_Activity_: Nothing but the lines from the one containing "The image size is (619, 488)." through the last line of the material should appear in the answer, transcribed exactly, pictures excluded.
BEGIN
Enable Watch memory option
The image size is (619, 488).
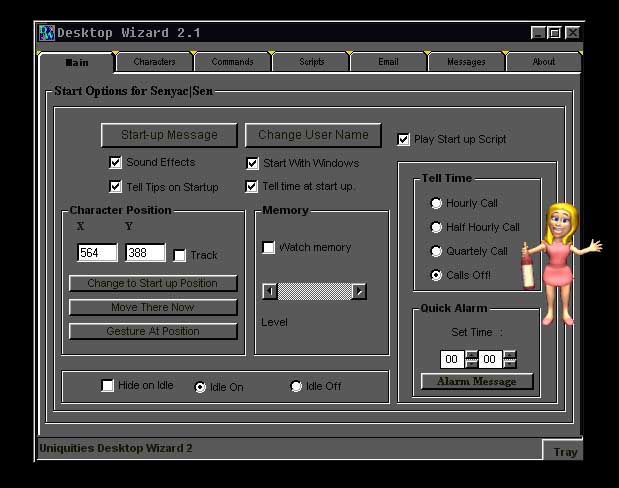[x=268, y=247]
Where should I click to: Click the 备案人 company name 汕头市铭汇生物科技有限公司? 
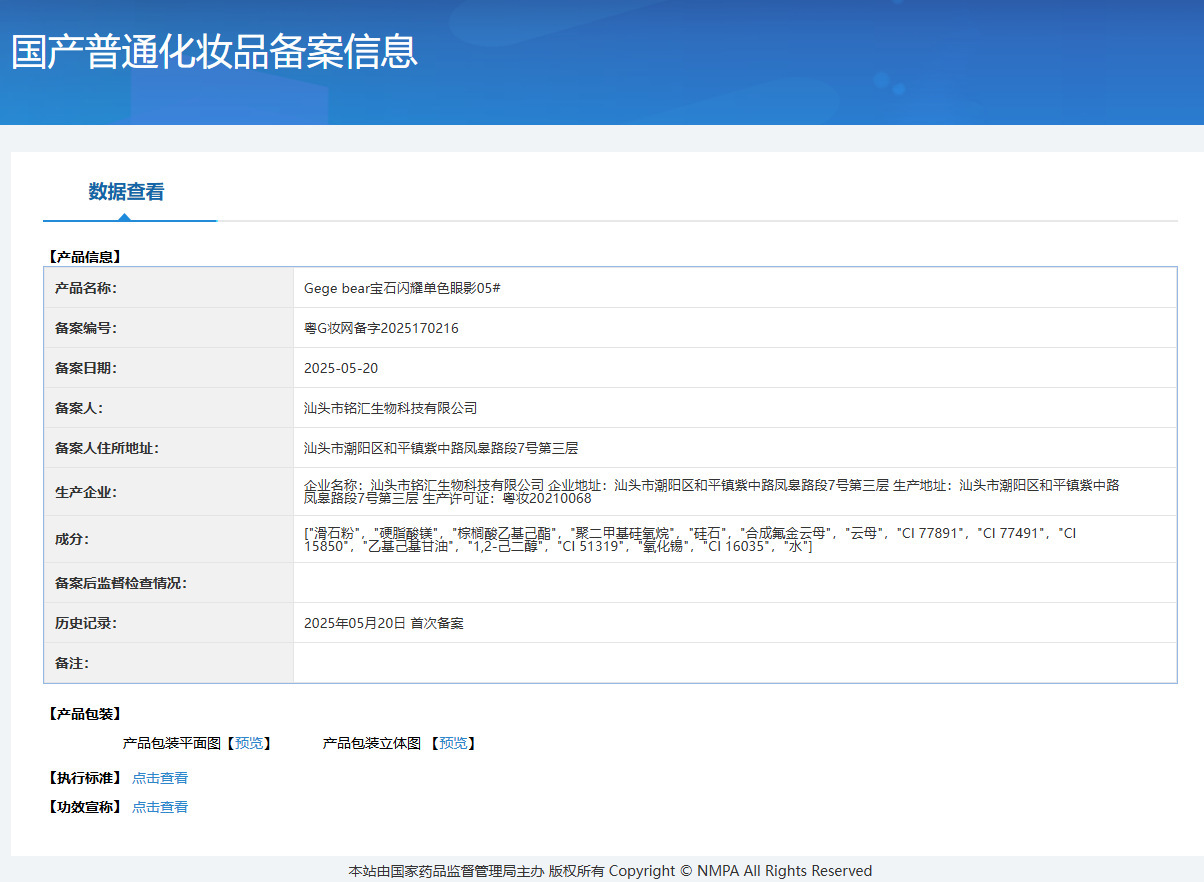pos(391,408)
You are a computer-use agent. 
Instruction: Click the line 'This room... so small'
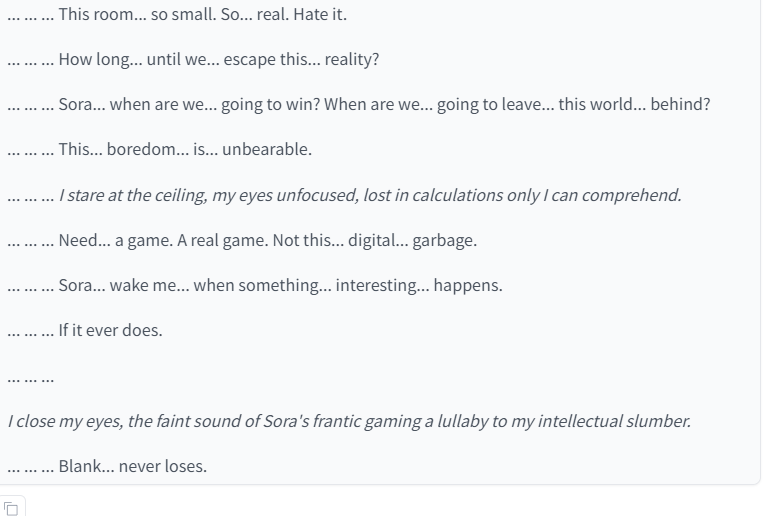tap(177, 14)
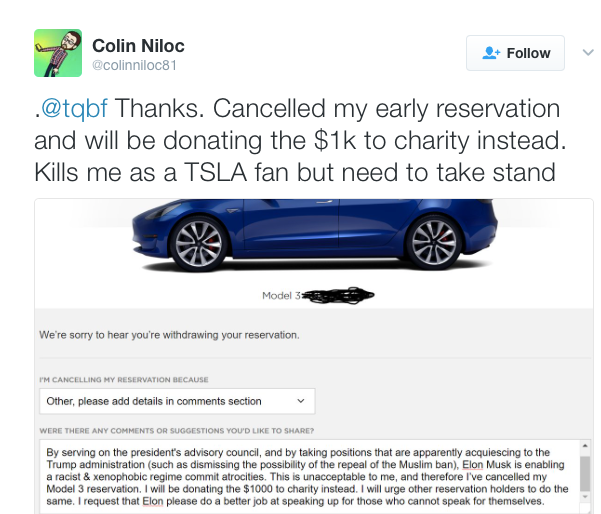Expand the tweet options chevron
Image resolution: width=601 pixels, height=514 pixels.
coord(588,53)
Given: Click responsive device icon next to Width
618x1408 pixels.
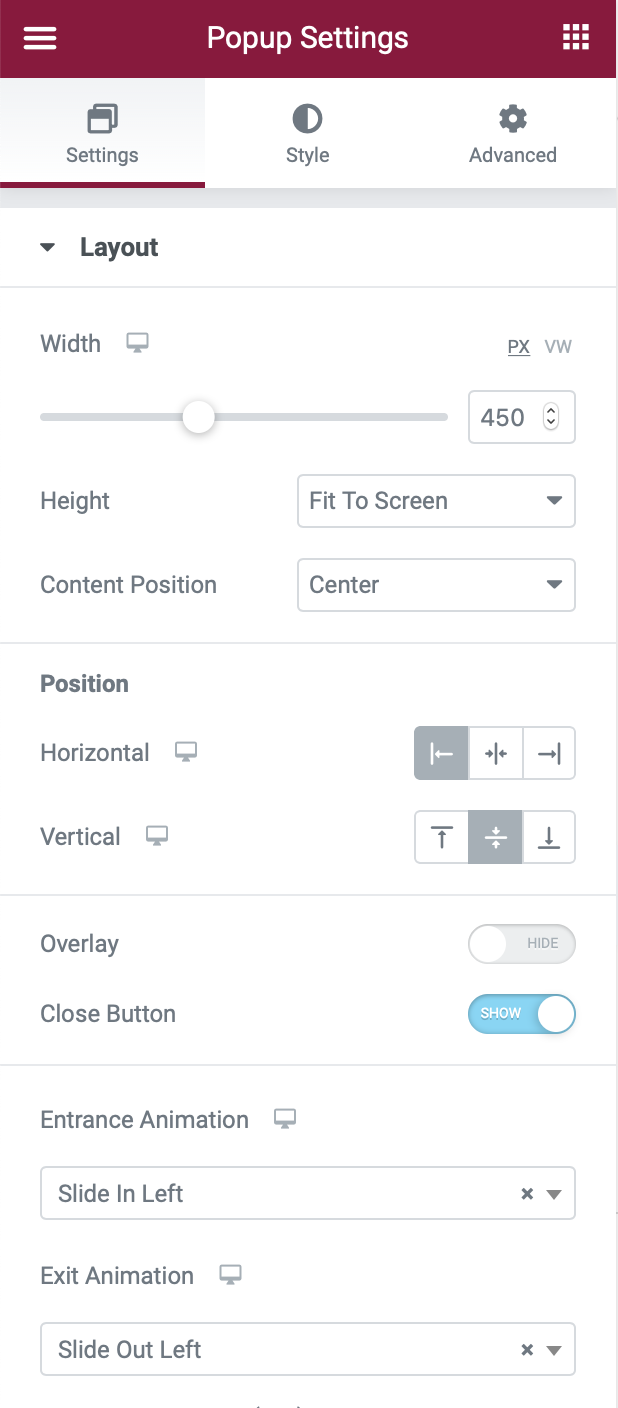Looking at the screenshot, I should click(x=137, y=344).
END
_Result of this task_:
The image size is (619, 488).
[x=268, y=247]
Where should I click to: Click the 备案人 company name 汕头市铭汇生物科技有限公司? 
pos(391,408)
You are a computer-use agent. 
Instruction: Click the line 'This room... so small'
tap(177, 14)
Expand the tweet options chevron
Image resolution: width=601 pixels, height=514 pixels.
coord(588,53)
Given: Click responsive device icon next to Width
618x1408 pixels.
Looking at the screenshot, I should click(x=137, y=344).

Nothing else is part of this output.